One of the things that I love about being a follower of Jesus is witnessing the transformational power of the gospel in the lives of those who receive it. This transformation happens as the Holy Spirit applies the truths of God to the believers’ lives. For about 2000 years the Holy Spirit has been transforming the behavior of millions of Christians, most of the time in contrast to the behavioral standards of their cultural settings.

When the apostle Paul came into the city of Corinth to preach the gospel, the Corinthians held as normal some very corrupted standards of sexual behavior. In Corinth it was normal for the husbands to have sexual relationships with multiple women, including prostitutes and slaves, while the wives were expected to remain sexually loyal to their husbands. As people within the city began to respond to the gospel and continued to learn from the apostle Paul the fundamental principles of God’s Word, a sexual behavioral transformation took place in the lives of the new believers. Unfortunately, as the apostle left the city, the Corinthian church became very tolerant of sexual sin (1 Cor. 5:1).

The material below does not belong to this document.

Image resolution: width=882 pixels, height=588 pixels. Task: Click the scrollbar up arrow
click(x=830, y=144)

Apparently, some of the Corinthian male believers considered sexual relationships outside of the context of marriage to be compatible with their new life in Christ (1 Cor. 6:15).

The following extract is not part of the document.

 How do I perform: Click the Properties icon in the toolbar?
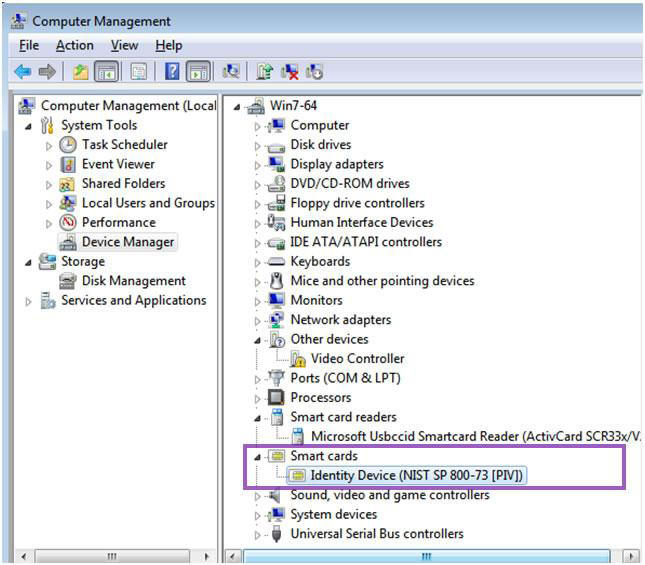point(139,71)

As news about this came to the apostle Paul’s ears, he decided to write 1 Corinthians to remind them, among many other things, about some sexual principles that every married follower of Jesus ought to put into practice (1 Corinthians 7:1-5). In this section of the letter, Paul’s intentions were not to ask the Corinthians to abstain from sex altogether, but to reinstruct them in the matter of scriptural sexual morality and to admonish them to avoid the practice of adultery. Paul’s teaching most definitely set an expectation for all-male married believers of the city of Corinth that was very countercultural to their social stratum.

According to Paul’s teachings, every male married believer was expected to remain sexually loyal to his wife in a setting where this was only expected of women. This principle was so transformational that as more believers lived it out, it became one of the distinctive of early Christianity. Within the church, Christian wives were addressed by their husbands as equals and female slaves were no longer treated as sexual objects. So yes, Paul’s teachings were as radical back then as they are right now, but God intended them for the good of His people and the glory of His Name.